BUZZ Blog: Did AFSCME buy a city council vote last night?
Peter Passi and Brandon Stahl cover issues related to the city of Duluth. Follow BUZZ on Twitter.
The number 6-3
Let's say you're a city councilor, and you have to appoint someone to fill an opening to the civil service board. What is the civil service board, you ask? Basically it's the group that goes over city job descriptions with a fine-tooth comb to examine qualifications and salary before a job is posted, making sure the city is participating in open and competitive job searches. It's basically the committee that oversees human resources for the city, and it's honestly insanely boring, non-compensated, volunteer-work stuff, and it's almost a wonder anyone would volunteer to serve on the board.
And yet the city council did get four applications for the board, but let's focus on two. Candidate A provides a resume that includes being the Chief Human Resource Officer for Lake Superior College, a former vice president for a Two Harbors-based benefits administration firm, a master's in industrial relations from Carlton College and training as a certified mediator from Hamline University Law School. Let's bow down and kiss Candidate A's feet and thank the stars that she wants to volunteer to serve the city.
But wait! Candidate B provides a one paragraph description of experience that includes having "served on several committees throughout the years under several St. Louis County administrators, attempting to streamline the civil service system." Oh, and the candidate is also a political organizer for AFSCME.
That's all well and good, but the qualifications seem to indicate that you're going with candidate A, right, who seems to know human resources well enough to teach it (which she does -- at St. Scholastica).
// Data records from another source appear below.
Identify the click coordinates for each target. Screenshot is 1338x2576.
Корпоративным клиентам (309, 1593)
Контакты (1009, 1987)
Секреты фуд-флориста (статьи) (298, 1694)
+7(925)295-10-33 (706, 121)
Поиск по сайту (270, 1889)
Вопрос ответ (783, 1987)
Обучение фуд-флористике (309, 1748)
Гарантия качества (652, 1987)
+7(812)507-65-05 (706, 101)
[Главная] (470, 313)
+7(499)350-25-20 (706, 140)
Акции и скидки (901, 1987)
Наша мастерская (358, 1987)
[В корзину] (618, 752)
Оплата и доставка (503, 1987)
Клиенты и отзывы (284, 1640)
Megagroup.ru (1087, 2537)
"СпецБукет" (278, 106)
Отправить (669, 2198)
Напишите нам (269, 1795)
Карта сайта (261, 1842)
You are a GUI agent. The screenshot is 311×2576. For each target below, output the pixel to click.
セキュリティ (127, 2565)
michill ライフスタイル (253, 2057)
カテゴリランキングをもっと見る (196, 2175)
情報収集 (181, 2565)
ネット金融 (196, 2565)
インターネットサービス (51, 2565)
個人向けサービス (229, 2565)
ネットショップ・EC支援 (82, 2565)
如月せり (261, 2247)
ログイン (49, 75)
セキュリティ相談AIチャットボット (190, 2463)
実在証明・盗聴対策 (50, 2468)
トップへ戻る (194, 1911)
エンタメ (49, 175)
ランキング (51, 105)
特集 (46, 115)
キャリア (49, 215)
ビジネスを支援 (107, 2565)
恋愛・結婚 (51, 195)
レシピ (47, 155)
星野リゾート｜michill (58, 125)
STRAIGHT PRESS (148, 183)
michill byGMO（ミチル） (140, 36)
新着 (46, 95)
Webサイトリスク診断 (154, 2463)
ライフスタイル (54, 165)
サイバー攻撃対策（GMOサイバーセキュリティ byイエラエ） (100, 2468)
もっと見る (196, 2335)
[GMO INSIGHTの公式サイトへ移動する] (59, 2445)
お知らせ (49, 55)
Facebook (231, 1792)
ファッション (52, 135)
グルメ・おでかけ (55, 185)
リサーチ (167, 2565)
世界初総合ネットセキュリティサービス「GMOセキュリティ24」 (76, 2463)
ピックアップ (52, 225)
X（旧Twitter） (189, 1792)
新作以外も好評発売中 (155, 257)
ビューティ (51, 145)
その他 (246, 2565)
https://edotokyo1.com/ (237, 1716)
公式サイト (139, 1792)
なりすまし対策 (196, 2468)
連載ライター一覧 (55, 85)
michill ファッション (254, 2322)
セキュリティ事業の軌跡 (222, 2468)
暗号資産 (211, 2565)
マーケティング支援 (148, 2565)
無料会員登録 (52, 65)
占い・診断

Well, no. The council voted to appoint Candidate B, Marsh Stenerson, to the civil service board last night, leading councilors Todd Fedora and Jay Fosle to charge, though they didn't say this directly, that the council vote was bought by union dollars. All six councilors who voted for Stenerson, noted Fosle, have received campaign contributions from AFSCME. What he didn't say: all six councilors have been given the maximum campaign contribution ($300) from AFSCME, while Stenerson has personally contributed to each councilor's campaigns. He's also worked on councilor Kerry Gauthier's campaign.
"This doesn't exactly smell right to me," Fedora said at the meeting.
Tuesday morning, he called the vote pre-ordained.
"Absolutely, no doubt, 100 percent in my mind," he said.
Why does this matter -- it's just the civil service board, right? Yes, but remember we're talking about a board that oversees job descriptions for what are often AFSCME-represented positions. Stenerson can have a big influence on this board (though just about anything they change has to be approved by the council).
Fosle tried to make an ammendment to have Candidate A -- Mary Nienaber -- appointed, an ammendment that failed 6 to 3. That's a number we should all get used to seeing over the next two years, as many votes went down that way last night (more on that in a second).
At any rate, during the meeting councilor Patrick Boyle, who chairs the personnel committee and recommended Stenerson's appointment, bristled at the notion that he was playing favorites with a union organizer. Nienaber, he said, goes to his church. "This was a very difficult decision for me," he said.
After the meeting I went up to Fedora and Fosle to about the vote, and councilor Sharla Gardner overheard me and asked if I would call her this morning (I was going to call someone for this post -- so I was glad she sorta volunteered).
She explained that she voted for Stenerson because she believes there needs to be balance on all city commissions between business people, management people and regular citizens. The council recently appointed a woman to the civil service commission who worked in H.R., so it was time, she said, to appoint a regular citizen -- Stenerson.
"It was time to appoint someone who represented working people and citizens," she said. "Marsh's credentials and experience don't look as good on a resume as Mary's. But he has practical experience with civil service commissions, has served on personnel committees, knows job descriptions, knows how they're written, knows how they work."
So, that's her side, and one that echoes another city councilor's perspective last night that the civil service board commission needed the pro-union balance.
That's their side, but I think this points to a larger issue. This is just my perception here, but this council is now more partisan that it has been since I've been covering it (we're approaching three years). Nearly any vote that's contentious appears like it will split 6 to 3 between liberal and conservative lines -- there are no swingers anymore. In the past, Roger Reinert, Greg Gilbert, Russ Stover and Gary Eckenberg, to name a few, would swing different ways on key votes like using CIT funding, supporting the train, or how to pay for sewer line repairs. But I've only seen councilor Jeff Anderson swing a vote so far this year -- on the Park Point vote last night that ultimately rejected a development down there. A voting block has developed so that even if there's a swing vote, it won't matter.
After the meeting some of the councilors were joking last night about a lament by a columnist for the Reader, who recently wrote that this year's meetings have been short, without fireworks and boring. Last night's meeting was long and had fireworks, but was ultimately boring because it was predictable. When they were debating approval of supporting the Minnesota Health Plan, I wrote in my notes "why are they debating this -- it will pass 6 to 3." And sure enough, it did.